Elias Munshya a Zambian lawyer based in Canada and a fierce critic of Edgar Lungu’s human rights record and dictatorship questioned Mr Mwamba’s theory of patriotism through citizens’ submissive silence of the wrongs of Government.
“It is the duty of every Zambian to speak well of their country, but it isn’t the duty of every Zambian to speak well of their Government or the ruling party. The ruling party used the machinery of the State to arrest Mr Hichilema who didnt commit treason and it had to take the Commonwealth Secretary General Baroness Patricia Scotland to tell your Government that Mr Hichilema’s arrest was illegal and inimical to the interest of this country, shame on this kind of leadership.”
Mr Munshya stated further, “If it has to take foreigners like Gen Olusugun Obasanjo to straighten the Zambian Government out, then Zambians will continue appealing to foreigners to intervene”.
The invitation of Hakainde by Mmusi Maimane seemed to have opened PF wounds of embarrassment that are still oozing as a result of a huge diplomatic gaffe that Emmanuel Mwamba caused during the SADC Conference which Mr Edgar Lungu attended in Pretoria two weeks ago.
The High Commissioner released a sensational communique in which he revealed that President Lungu had summoned the South African opposition leaders Mmusi Maimane and Julius Malema of DA and EFF Parties respectively, for what appeared to be a tongue lashing “for interfering in Zambia’s internal affairs”.
DA’s Mmusi Maimane refused to meet Lungu demanding that he first apologises to Hichilema for incarcerating him without charge, while Julius Malema of the EFF said he could only meet the Zambian leader in a televised debate and not through a summon.
Meanwhile the Speaker of the South African Parliament Balete Mbete recognised the UPND leader who was invited to attend a question and answer session between President Zuma and South African parliamentarians.

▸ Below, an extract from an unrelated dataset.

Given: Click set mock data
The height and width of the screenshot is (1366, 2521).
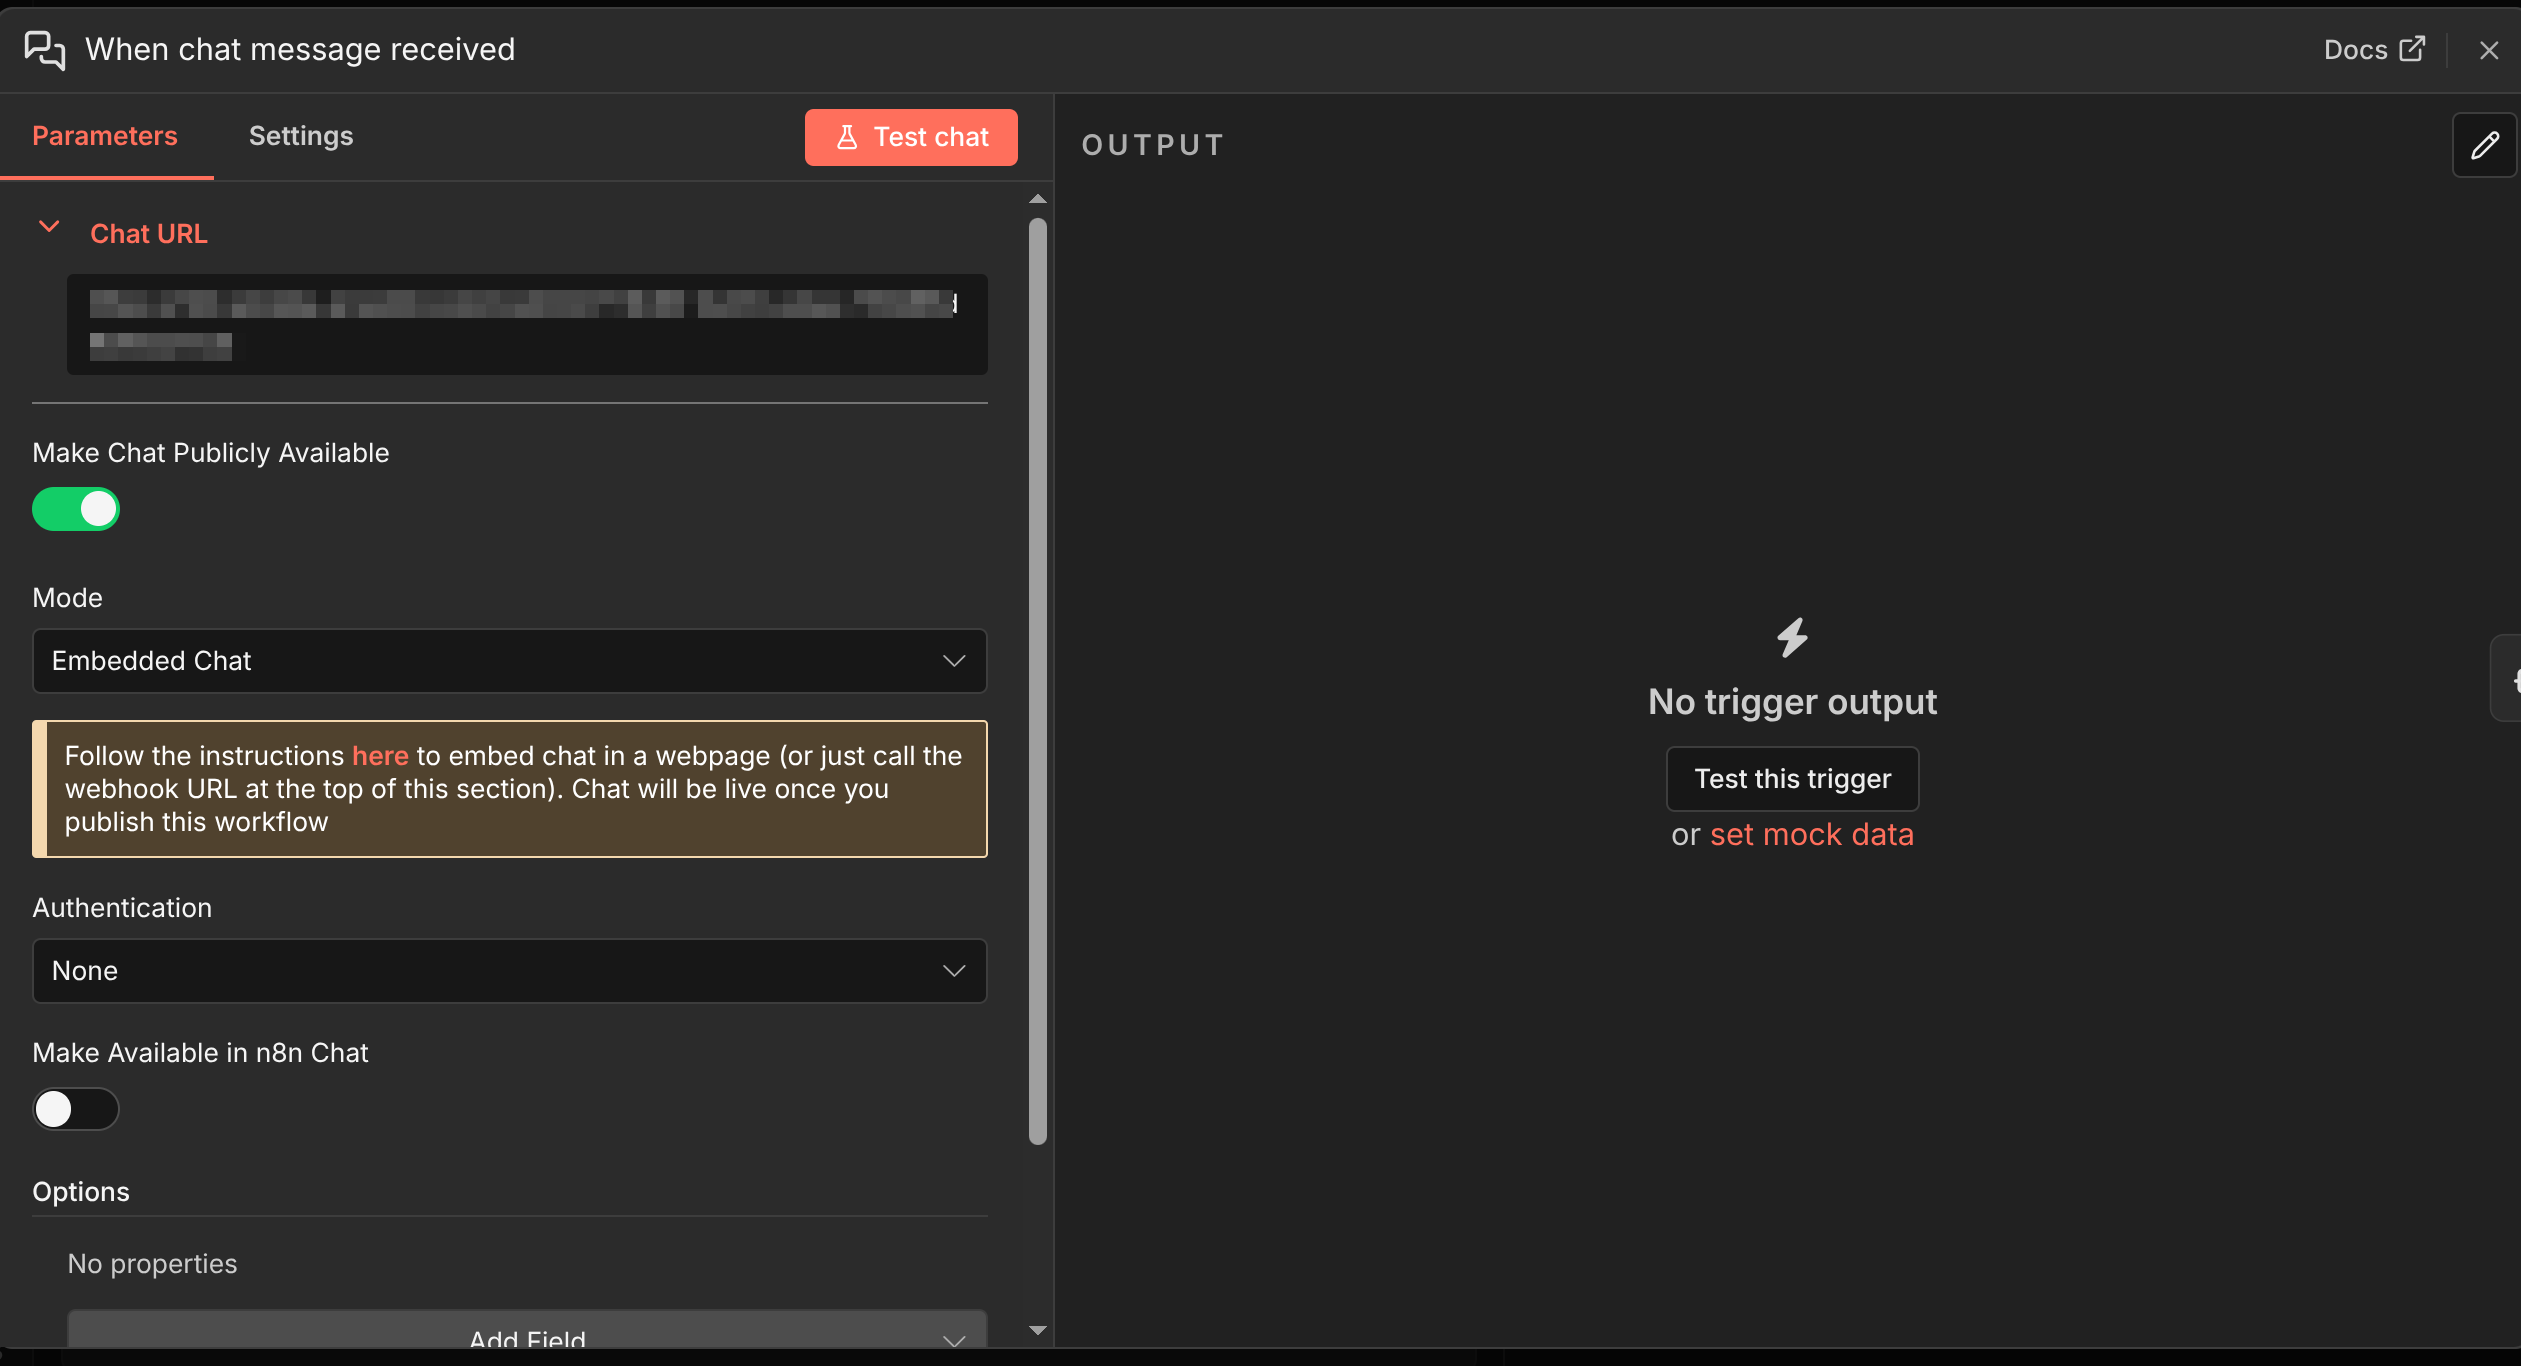Looking at the screenshot, I should [1812, 834].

“I wish to recognize the presence of the Zambian opposition leader Hakainde Hichilema who is in the House with us”, remarked a beaming Ms Mbete as MPs applauded a smiling Hichilema.

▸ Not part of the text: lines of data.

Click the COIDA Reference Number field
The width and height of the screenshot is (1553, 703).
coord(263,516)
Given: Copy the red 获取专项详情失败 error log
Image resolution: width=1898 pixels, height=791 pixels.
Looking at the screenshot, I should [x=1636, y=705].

The South African DA opposition leader Mmusi Maimane who hosted Mr Hichilema asked President Zuma a question many observers viewed as symbolic and for the record, as to what the South African Government’s stand was on the human rights abuses going in Zambia.
Mr Zuma predictably explained the South African SADC position of not interfering in member state’s internal affairs “unless the situation took external dimensions”.
Many viewed this as a hint by Zuma that his country would only intervene if there was degeneration that would lead to civil war that would spill outside the borders of an affeted member state.
There’s increased criticism and pressure by human rights activists on the AU to change the policy of ‘wait and see and act’ to proaction that has been adopted by West African Nations through ECOWAS.
The ECOWAS hardline stance has kept many member states in check on human rights abuses committed by dictators and repressive regimes in West Africa which many Africans are hoping would extend to the rest of the continent.